Elastin-derived peptides potentiate atherosclerosis through the immune Neu1-PI3Kγ pathway.

Aims Elastin is degraded during vascular ageing and its products, elastin-derived peptides (EP), are present in the human blood circulation. EP binds to the elastin receptor complex (ERC) at the cell surface, composed of elastin-binding protein (EBP), a cathepsin A and a neuraminidase 1. Some in vitro functions have clearly been attributed to this binding, but the in vivo implications for arterial diseases have never been clearly investigated. Methods and results Here, we demonstrate that chronic doses of EP injected into mouse models of atherosclerosis increase atherosclerotic plaque size formation. Similar effects were observed following an injection of a VGVAPG peptide, suggesting that the ERC mediates these effects. The absence of phosphoinositide 3-kinase gamma (PI3K gamma) in bone marrow-derived cells prevented EP-induced atherosclerosis development, demonstrating that PI3K gamma drive EP-induced arterial lesions. Accordingly, in vitro studies showed that PI3K gamma was required for EP-induced monocyte migration and ROS production and that this effect was dependent upon neuraminidase activity. Finally, we showed that degradation of elastic lamellae in LDLR-/- mice fed an atherogenic diet correlated with atherosclerotic plaque formation.
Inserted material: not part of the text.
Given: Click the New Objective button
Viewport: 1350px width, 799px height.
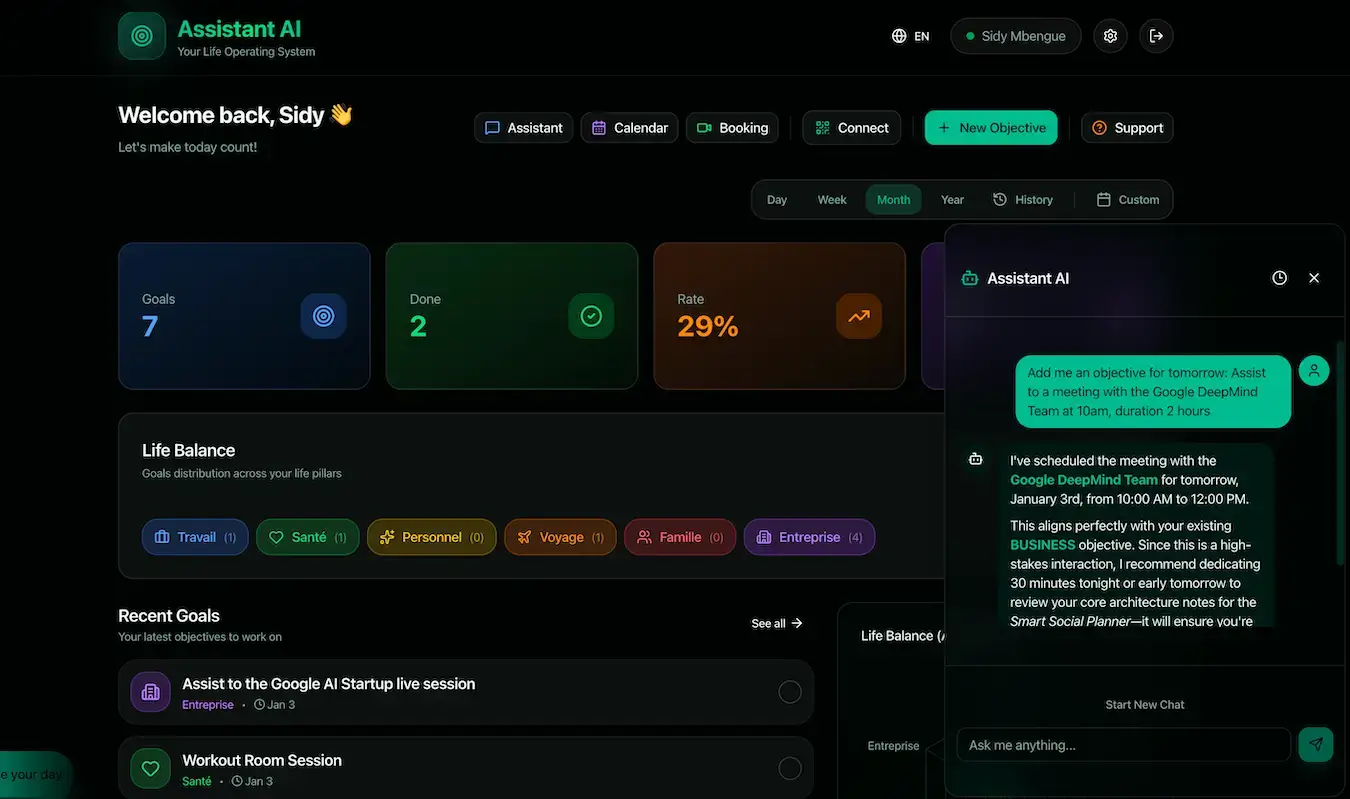Looking at the screenshot, I should coord(990,128).
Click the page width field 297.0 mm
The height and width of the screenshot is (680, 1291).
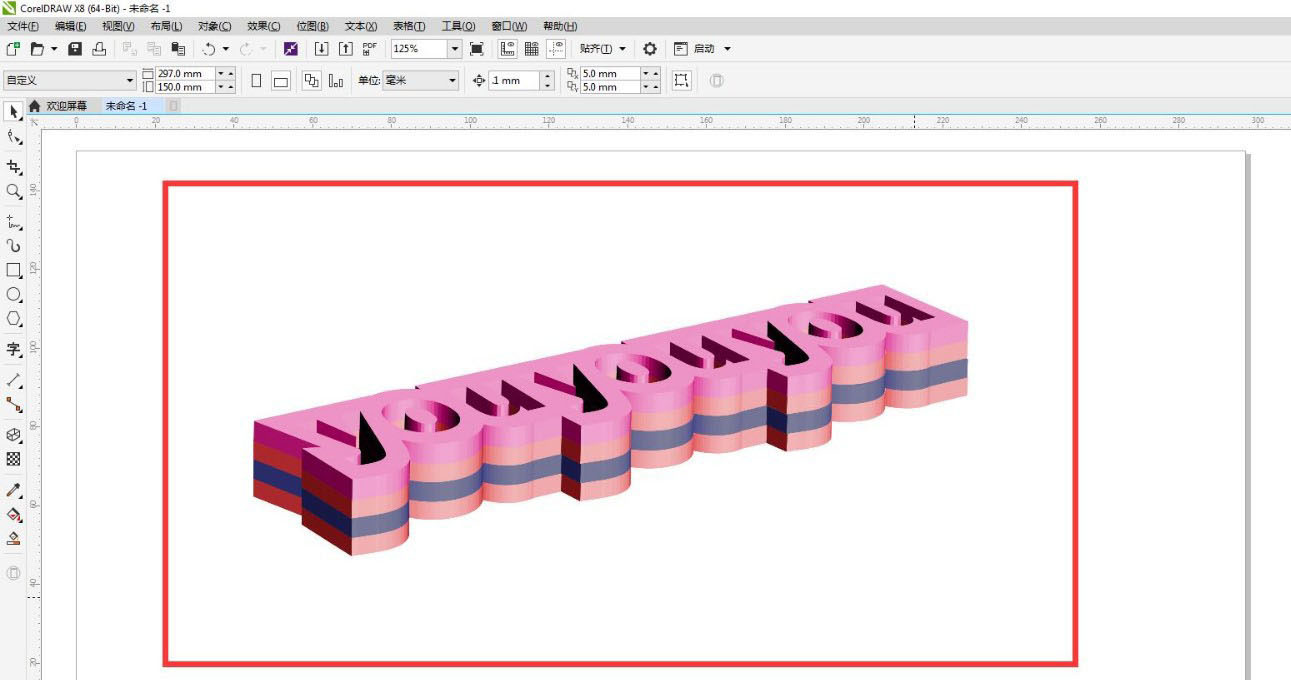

At the same time, the absence of the cathepsinA-neuraminidase 1 complex in cells of the haematopoietic lineage abolished atheroma plaque size progression and decreased leucocytes infiltration, clearly demonstrating the role of this complex in atherogenesis and suggesting the involvement of endogenous EP. Conclusion Altogether, this work identifies EP as an enhancer of atherogenesis and defines the Neuraminidase 1/PI3K gamma signalling pathway as a key mediator of this function in vitro and in vivo.